The screenwriter is Andrew Kevin Walker, who wrote ”Seven” as he toiled at his day job as a clerk in a New York City Tower Records store. He again has a protagonist who looks at evil and is amazed by it. But this time the look seems artificial as Cage is not really an introspective person, an outsider in the system, he is just someone trying to make a better life for himself at a job he is good at. And that is the main problem with the film, it has a false gritty noir look. It never works on the intellectual level either, instead it attacks the emotions and cheapens its efforts by pretending to delve into Cage’s angst.
The film seems most comfortable when it is in the middle of its soft porn scenes, as Tom reaches the sleazy streets of Hollywood and watches some porno films in his motel room.

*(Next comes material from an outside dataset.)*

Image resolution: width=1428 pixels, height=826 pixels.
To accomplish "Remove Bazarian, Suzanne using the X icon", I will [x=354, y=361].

He finds an adult book store and befriends the clerk, Max California (Phoenix), into helping him get around in the porn world. It’s a world Tom makes faces at, showing us how nice a guy he is by not liking this sleazy form of sex.
We know Max is a good-guy because he is reading Truman Capote, not some porn novel, while working behind the cash register. Tom is so impressed with Max that he hires him to locate the maker of the snuff film he is looking for and the two become soulmates, sort of telling us they both do what they do because they have to make a living and are blind to the consequences of their work. Max once had ambitions to be a musician but in Los Angeles the sex trade is such an easy lure that it takes many an aspiring artist down its sleazy path, as they think there is no other way for them to make a living.
The heavies are all personifications of pure evil. Machine (Bauer), Eddie Poole (Gandolfini), and Dino Velvet (Stormare), are the ones Tom must come up against to find his answer if the girl is still alive. There is one other mystery evil man, the producer of the film, the one who pocketed most of the money, cheating his trio of partners. Machine is the masked one in the films, the one who knifes the girl to death. Poole is the contact and distributor of the film. Velvet is the tacky artist; he makes the films and is considered to be the Jim Jarmusch of S&M films. His creepy studio of torture devices and knives and whips will be the place where Tom battles with these perverts, seeking revenge for the missing girl he completely identifies with.
The film’s appeal is to an audience looking for easy answers to solve today’s societal problems. The box office mistake of this film is that it took itself seriously somehow believing it created a thinking man’s picture, and thereby lost both the art-house and general mass audiences. Those who enjoy exploitative gore films must have found something lacking, just as the art-house audience did. The film tried too hard to be something it wasn’t and never found what it was supposed to be.
8MM had perhaps one line in it that didn’t seem phony, when the masked killer is unmasked and says: “The things I do–I do them because I like them. Because I want to. I wasn’t abused as a child. I don’t hate my parents.”